Talking Robots Learn to Manage Human Interruptions
Johns Hopkins computer scientists designed an interruption-handling system to facilitate more natural conversations with social robots
By Jaimie Patterson
Johns Hopkins University researchers have created a system that could make social robots more effective at detecting and managing user interruptions in real time based on a human speaker’s intent—a breakthrough for areas like health care and education where natural conversation is crucial. The team presented its work at this year’s Robotics: Science and Systems conference, held in Los Angeles June 21 to 25.

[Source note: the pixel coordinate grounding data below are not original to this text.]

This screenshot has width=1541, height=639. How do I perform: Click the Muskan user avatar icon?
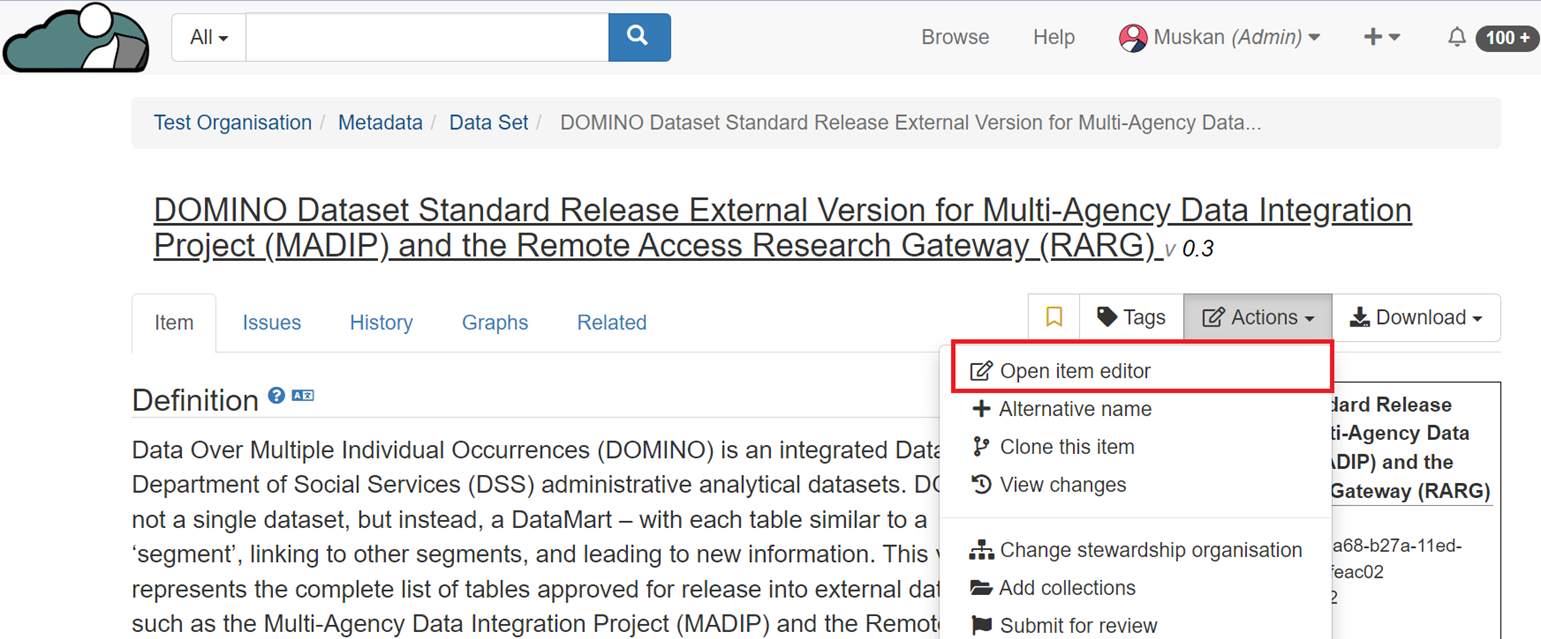(1133, 38)

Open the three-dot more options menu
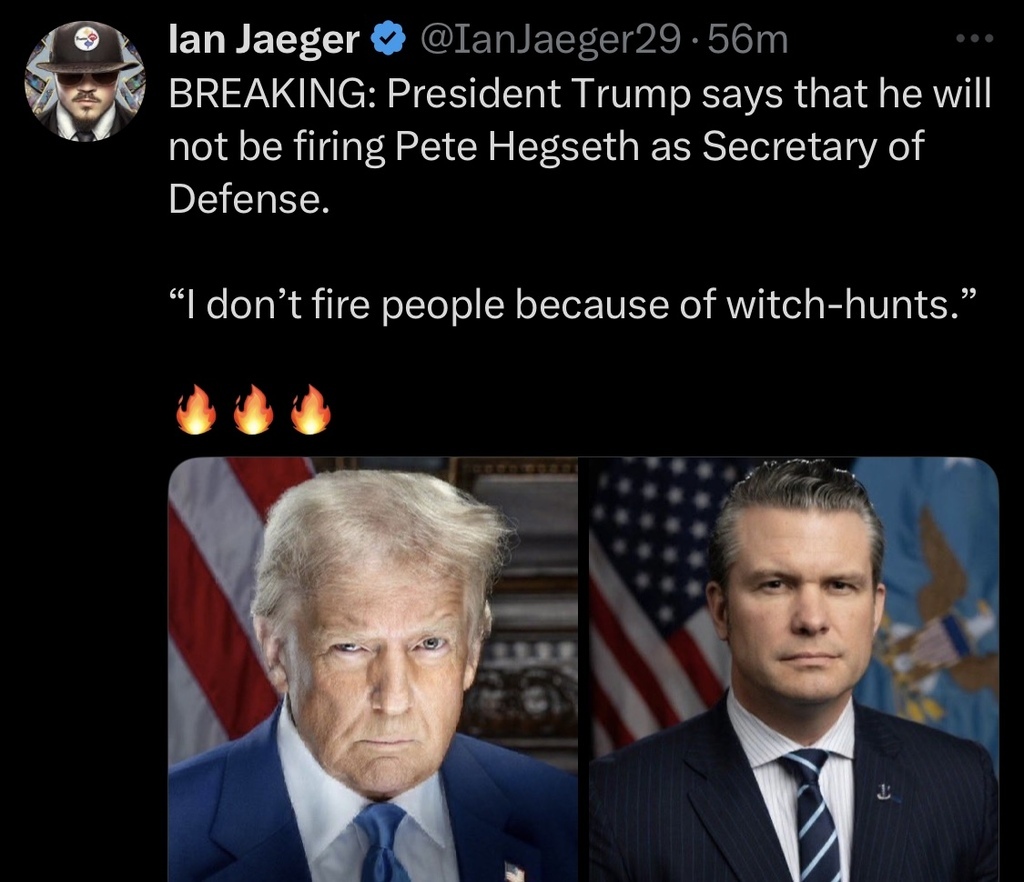[x=974, y=39]
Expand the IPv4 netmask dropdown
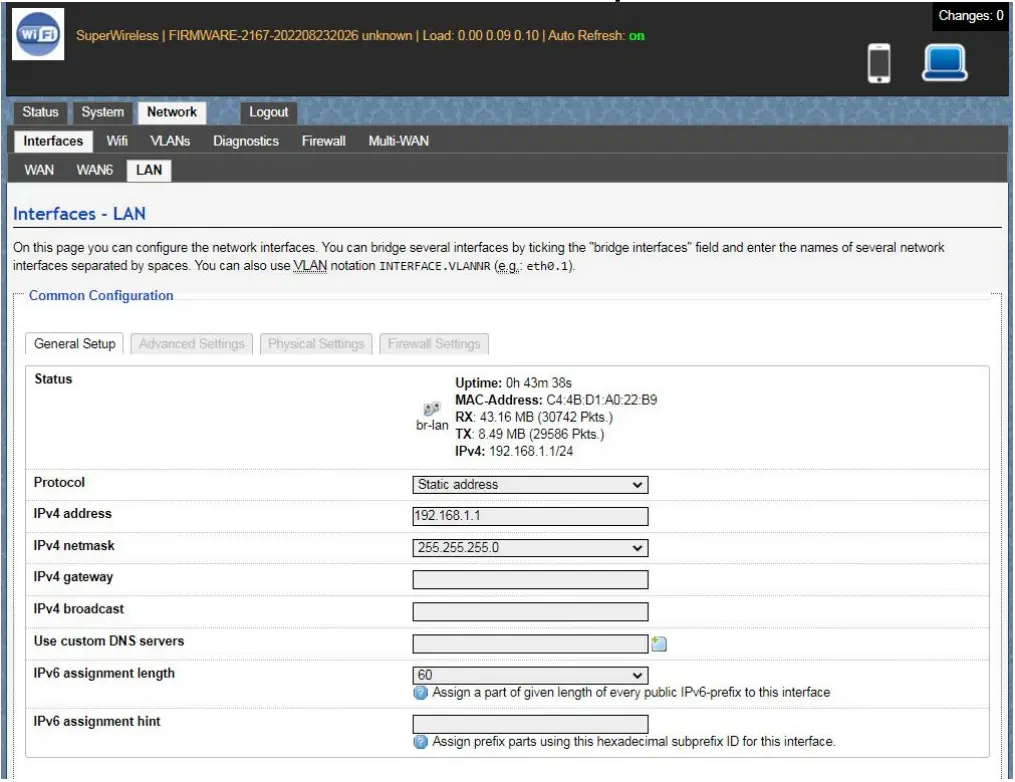1015x782 pixels. 530,548
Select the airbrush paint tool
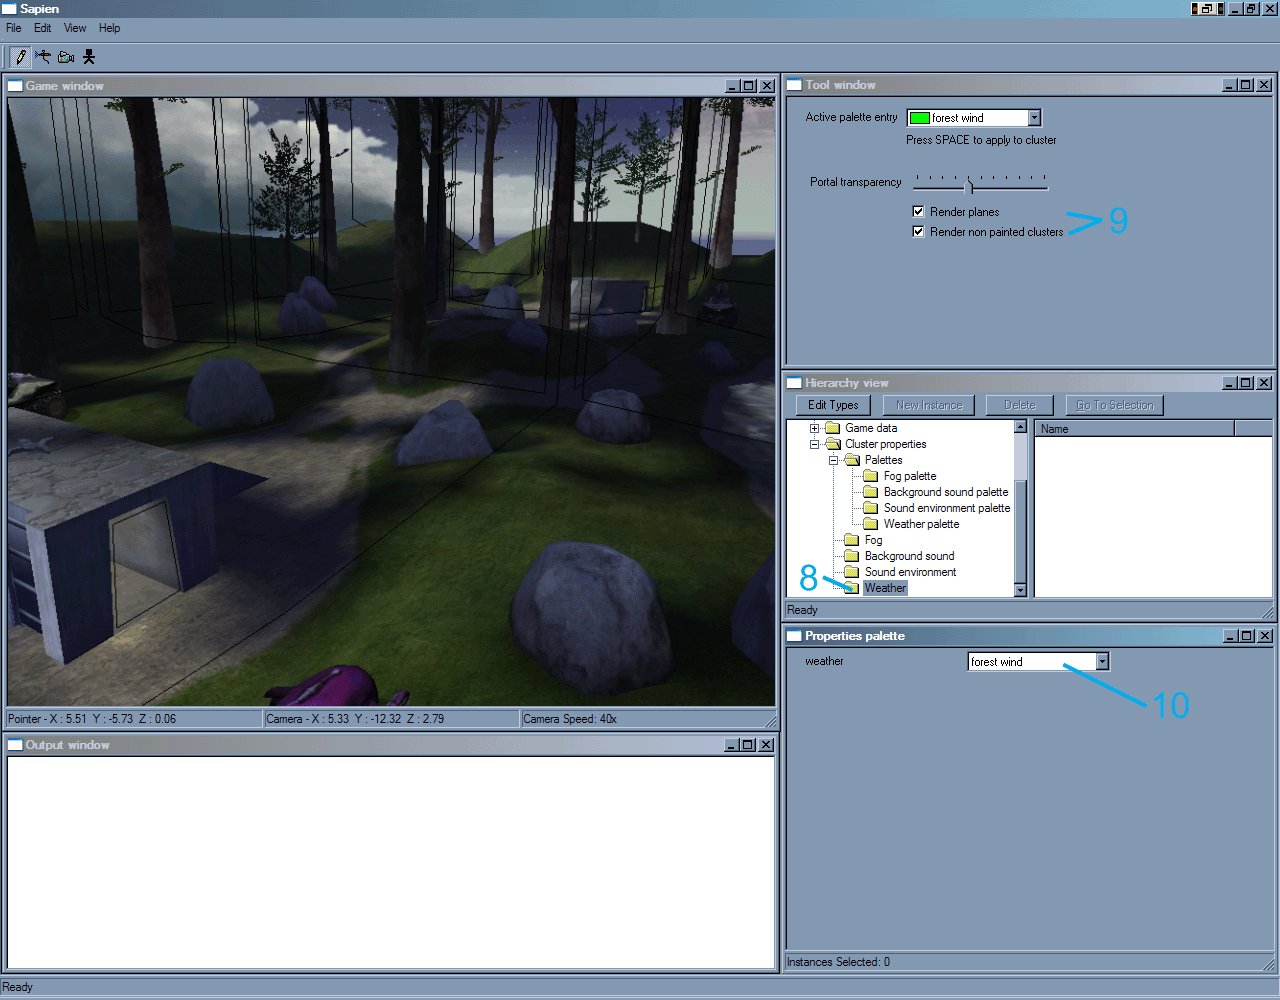 43,57
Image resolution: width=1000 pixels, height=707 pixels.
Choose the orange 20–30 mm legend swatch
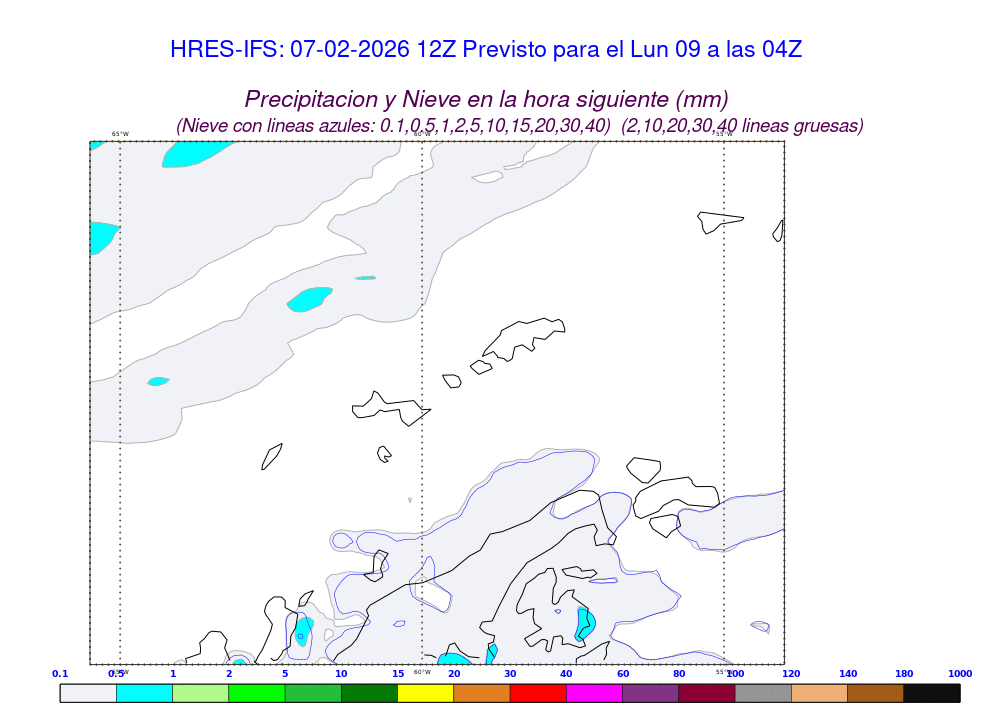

Despite all their advancements, state-of-the-art robotic systems still have difficulties handling user interruptions in real time—and often don’t understand why humans interrupt in the first place.
So Jiwon Moon, Engr ’25; computer science PhD students Shiye “Sally” Cao, Amama Mahmood, and Victor Nikhil Antony; and assistant professors Ziang Xiao, Anqi “Angie” Liu, and Chien-Ming Huang began by analyzing different types of human conversations like discussions, talk show interviews, and press briefings to identify how humans handle someone talking over them.
The researchers observed that interruptions can have different purposes, such as signaling understanding, assisting the speaker, seeking clarification, expressing disagreement, further developing the topic, or changing the subject. Likewise, those who were interrupted reacted in various ways: ignoring the interruption, acknowledging it but continuing, or yielding to the interrupter.
The team also recommends that future work explore non-verbal interruptions—like a user opening their mouth to speak without saying anything—and investigate interruption handling in longer or multi-session interactions with multiple users.